Super helpful vignette here, thank you! Initially, I used the aov() method as shown and produced my SS/F-value/significance for my linear, quadratic and cubic trends. However, when I try to replicate this using lm() (as suggested), my overall model F-statistic and linear trend significance remains the same, however the p-values for the quadratic and cubric trends no longer match what I received with aov().
Is this because with lm() I am “forcing” quadratic/cubic trends into a linear function? Or is something else going on in the backround?

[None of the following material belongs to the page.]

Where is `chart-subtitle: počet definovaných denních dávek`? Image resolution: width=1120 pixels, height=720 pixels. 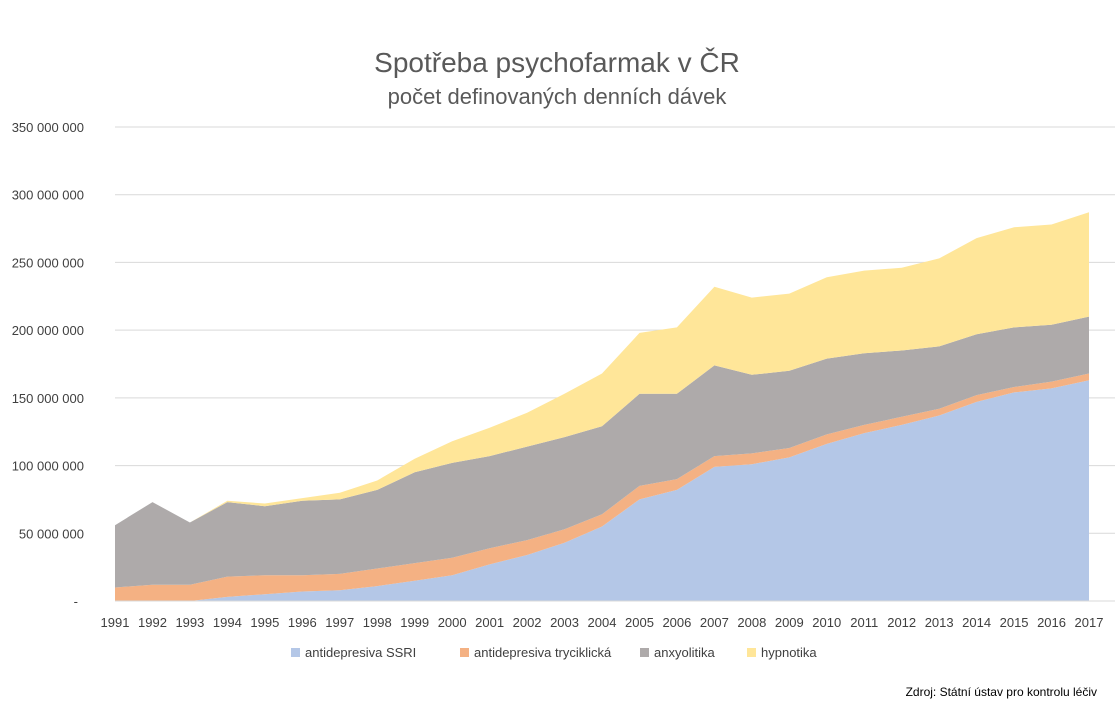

When I run aov() withour splitting the list, a message below the output says that “estimated effects may be unbalanced”. Any insight is HUGELY appreciated, thank you!
My code here..
# Create a polynomial contrast matrix for 5 groups, then assign it to the classification variable
contrasts(SCI$sf1) <- contr.poly(n=5)
# run anova, save
anova.sf1 <- aov(ICECAP_A ~ sf1, data = SCI)
# note: this output says that the 'estimated effects may be unbalanced', which may be due to the aov() function?
summary.aov(anova.sf1, split=list (sf1=list ("Linear"=1 , "Quadratic" = 2, "Cubic" = 3)))
# Try to get teh same result using lm() instead of aov(), but it produces a different significance for the quadratic…
lm.sf1 <-lm(ICECAP_A ~ sf1, data = SCI)
summary(lm.sf1)
Thank you, this is really useful. Is there a way to know the effect size for each tested orthogonal contrast?